Dustin James Brown (born November 4, 1984) is an American former professional ice hockey right winger. Brown spent his entire NHL career with the Los Angeles Kings of the National Hockey League (NHL), who drafted him 13th overall in the 2003 NHL Entry Draft. He is the Kings all-time games leader and served as team captain from 2008 to 2016; during this time he led the Kings to the 2012 and 2014 Stanley Cup championships, becoming the first Kings captain and second American captain (behind Derian Hatcher) to win the Stanley Cup. During the 2012–13 NHL lockout, he played for ZSC Lions in the Swiss National League A.

Brown was noted for his physical playing style, consistently ranking among NHL leaders in hits and penalties drawn, and his reserved, lead-by-example approach to his captaincy of the Kings.

Internationally, Brown has represented the United States at three World Championships, winning a bronze medal in 2004, and two World Junior Championships. He won a silver medal as an alternate captain of the United States national team at the 2010 Winter Olympics. Brown received the 2011 NHL Foundation Player Award for his extensive charity work in the Los Angeles community.

Playing career

Junior career
After playing hockey at Ithaca High School for two years, Brown left his hometown to play junior hockey at age 16. He was drafted in the second round, 26th overall, by the Guelph Storm in the Ontario Hockey League (OHL) Priority Selection Draft. Brown played three seasons for Guelph, scoring 194 points in 174 games. He was drafted by the Los Angeles Kings in the first round, 13 overall, in 2003.

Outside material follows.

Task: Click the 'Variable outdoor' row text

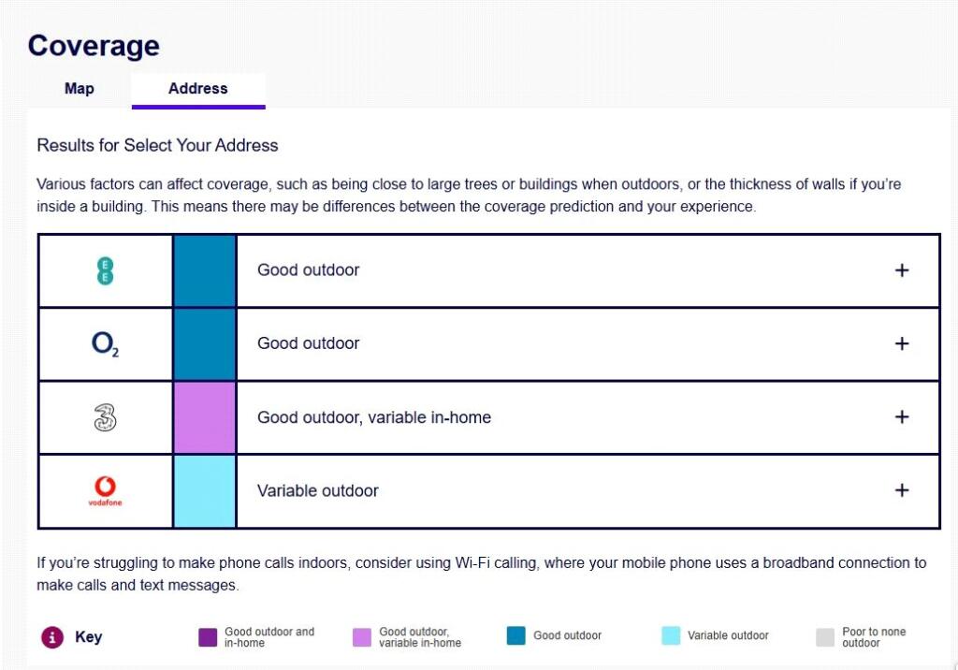Action: click(x=318, y=490)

Los Angeles Kings (2003–2022)

2003–04 season
Brown signed a three-year entry level contract with the Kings and made the Kings' 2003–04 team out of training camp. His first NHL game was October 9, 2003, against the Detroit Red Wings. Brown saw fourth-line ice time in his rookie year, and he scored his first NHL goal on November 22, 2003 in a 2–0 win over the Colorado Avalanche. He managed just 1 goal and 5 points in 31 games before his season was cut short by a high ankle sprain. Nonetheless, Brown's physicality made a favorable impression with the Kings' coaching staff.

Lockout, 2005–06 season
The following season was cancelled due to the NHL lockout. Brown was assigned to the Manchester Monarchs, the Kings' American Hockey League (AHL) affiliate, in order to develop his offensive game. He performed well in Manchester, averaging nearly a point per game and readying himself for an expanded NHL role.

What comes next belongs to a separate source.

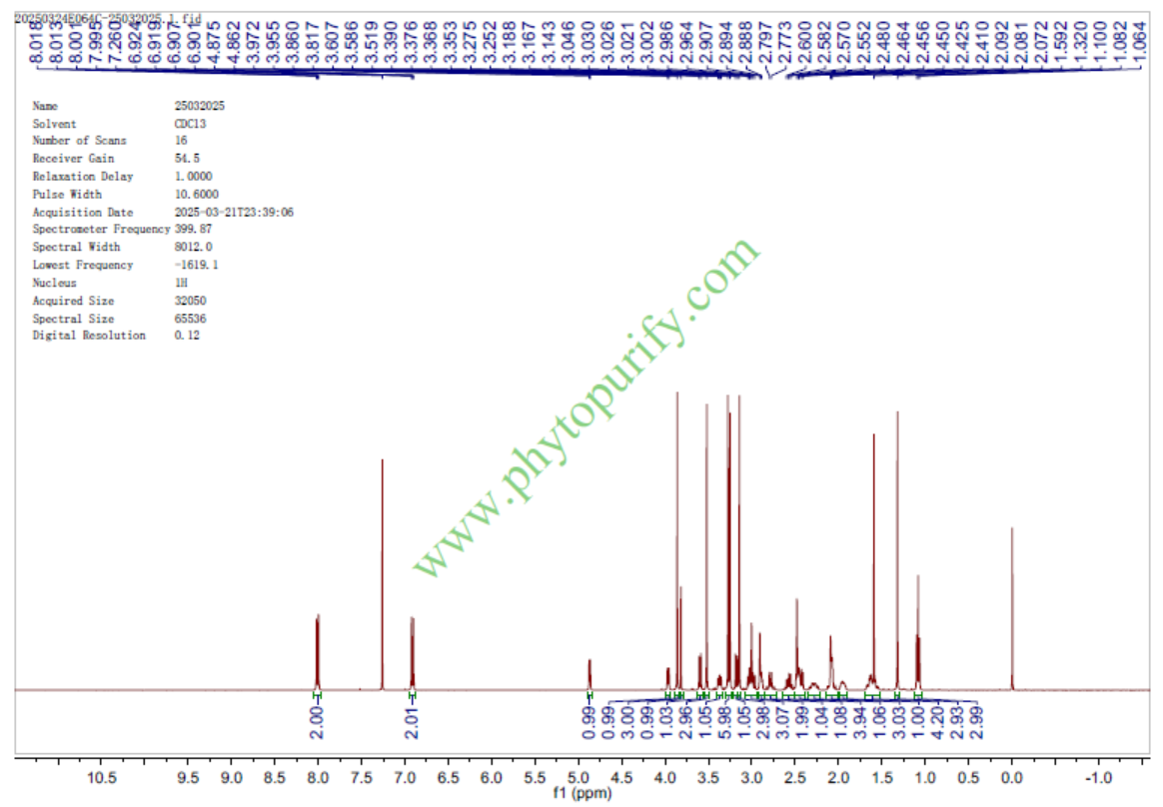
Task: Select the aromatic doublet peak near 8.0 ppm
Action: 318,651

With the lockout over, and NHL play resuming in 2005–06, Brown cemented his place on the team. As a 21-year-old checking forward, he managed 28 points in 79 games. More impressively, he led the team (and ranked 13th in the NHL) with 175 hits, and he drew the second most penalties in the NHL despite his limited ice time. A restricted free agent at the end of the year, Brown signed a two-year contract before the start of the 2006–07 season.

2006–07 season
Brown's third season saw an expansion in his role, as he was placed on the top line with star rookie center Anže Kopitar. The two young forwards became frequent linemates, as Brown's hitting abilities and willingness to shoot complemented Kopitar's dynamic passing and puck possession skills. Receiving the third-most ice time among Kings forwards, Brown responded with career-highs of 17 goals and 46 points in 81 games. Brown also received the most short-handed ice time among Kings forwards, a sign of his growing defensive reliability. He finished second in the NHL in hits, the first of six consecutive years that he ranked top three in the NHL in that category.

2007–08 season

On October 26, 2007, shortly after the start of the 2007–08 season, the Kings and Brown agreed to a six-year, $19.05 million contract extension that ran through the 2013–14 season. The contract was signed a full year before Brown hit restricted free agency, partially because young forwards Dustin Penner of the Anaheim Ducks and Thomas Vanek of the Buffalo Sabres had just received lucrative offer sheets in restricted free agency, and the Kings did not want Brown to receive one. Brown produced his best offensive season that year. Continuing to play top-line minutes with Kopitar, he recorded 33 goals and 60 points. To date, that season remains the only year Brown has managed to reach the 30-goal plateau. Despite his personal success, the rebuilding Kings missed the Stanley Cup playoffs for the fifth-straight year.

2008–09 season
The Kings named Brown the 13th captain in team history on October 8, 2008, just after the start of the 2008–09 season. Brown's appointment filled the vacancy created when prior captain Rob Blake left the Kings in free agency to sign with the San Jose Sharks on July 3, 2008. Just 23 years old when he assumed the captaincy, Brown became the youngest captain and the only American captain in Kings history. Head coach Terry Murray pointed to Brown's work ethic and commitment to the Kings to explain the decision, saying Brown "shows that he cares tremendously about this team, about winning every night. I just want him to follow through with that, and he will because that's his personality. Just keep blazing that trail, and players on the team will follow". Kings management was impressed by Brown's emergence as a vocal leader in the locker room, especially after the departure of veteran presences Mattias Norström and Rob Blake. On the ice, Brown's numbers dipped slightly from 2007–08, in part because of an 8.2% shooting percentage, his lowest since his rookie season. However, his 292 shots led the team, and his 24 goals were third. Brown was chosen to represent the Western Conference at the 2009 All-Star Game. The Kings missed the playoffs for a franchise-worst sixth straight year.

2009–10 season
Brown again posted solid numbers in 2009–10, playing a full 82 games for the first time and registering 24 goals and a career-high 32 assists. He scored his 100th NHL goal on January 14, 2010, against the Anaheim Ducks. With Brown leading a rapidly improving young core that included center Anže Kopitar, defenseman Drew Doughty and goaltender Jonathan Quick, the Kings finally snapped the six-year playoff drought. Brown had one goal and four assists in six games as the Kings lost in the first round of the 2010 Stanley Cup playoffs to the Vancouver Canucks.

2010–11 season
Brown and the Kings entered the 2010–11 season with higher expectations. Brown again played all 82 games and scored 28 goals. Anže Kopitar's late season ankle injury forced the Kings to settle for a seventh-seeded finish in the Western Conference and a matchup with the San Jose Sharks. The Kings lost in six games for the second straight year, with Brown recording two points in the series, no points in the last three games.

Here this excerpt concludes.